DNA profiles of hundreds of terror suspects destroyed in UK

LONDON: Fingerprint and DNA profiles of over 800 terror suspects have been destroyed due to errors committed by Britain’s intelligence and police services, prompting authorities to launch a probe Friday.
The number of destroyed cases represents approximately one in 10 of the 8,000 extremists whose details are held on the UK government’s counter-terrorism database.
UK Biometrics Commissioner MacGregor blamed the destruction of the evidence on “repeated delays” in transferring DNA material by police, and “substantial delays” by the Security Service in providing assessments of suspects.

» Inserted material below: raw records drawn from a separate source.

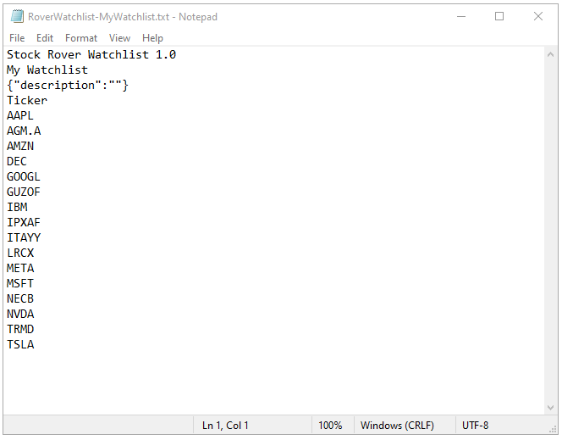
Task: Click the description JSON line
Action: pyautogui.click(x=68, y=86)
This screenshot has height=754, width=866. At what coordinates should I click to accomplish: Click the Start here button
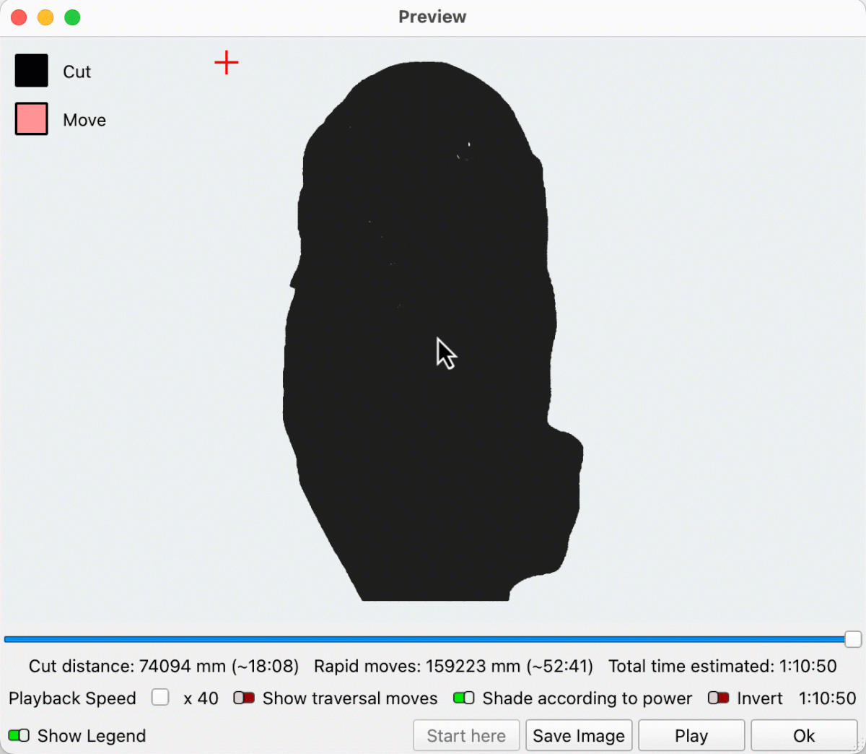[x=466, y=736]
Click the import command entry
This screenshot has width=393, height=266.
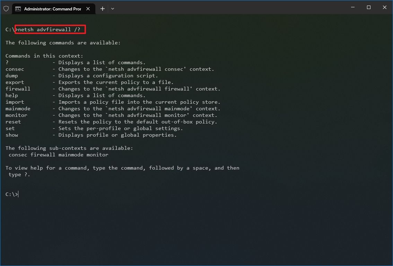point(15,102)

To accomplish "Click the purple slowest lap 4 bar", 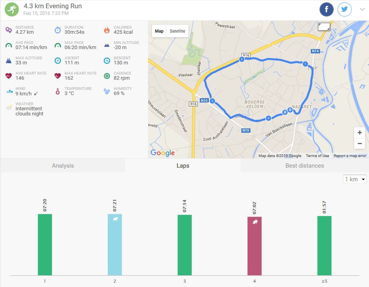I will 254,246.
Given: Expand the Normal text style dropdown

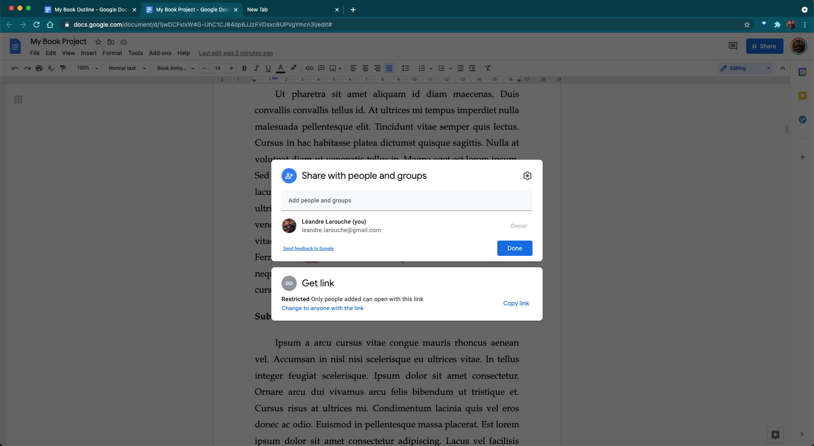Looking at the screenshot, I should (x=127, y=68).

Keith Vaz, Britain’s longest-serving Indian-origin MP and chair of the Parliament’s Home Affairs Select Committee said, “Hundreds of DNA profiles have been lost which can link suspects to criminal activity, which in many of these cases may be terrorism-related”.
“There needs to be an urgent investigation to get to the root of this problem, but the Home Office must get a grip of how data is being managed to prevent issues like this from damaging our national security,” Vaz said.

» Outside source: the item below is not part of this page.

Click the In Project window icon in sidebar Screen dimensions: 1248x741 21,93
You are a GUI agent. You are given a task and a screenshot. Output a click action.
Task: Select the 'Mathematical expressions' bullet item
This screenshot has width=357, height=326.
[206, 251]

In a report released by the UK Home Office this week, MacGregor found the fingerprints and DNA profiles of 810 suspects – the “great majority” of whom had been swabbed as part of a terrorism investigation – had been destroyed.
He said 108 of the suspects were so dangerous that the Security Service had provided evidence supporting the need to keep hold of the database.
“It is obviously very important that steps quickly be taken to establish whether – and, if so, how – replacement material should be obtained from those individuals and/or other action should be taken to minimise any risk which they pose to national se-curity,” MacGregor said.
A Home Office spokesperson said, “The commissioner has concluded that steps are being taken to address these issues, and the police have provided further assurances that they will be kept under close review. The government’s full response to the commissioner’s annual report will be published in due course”.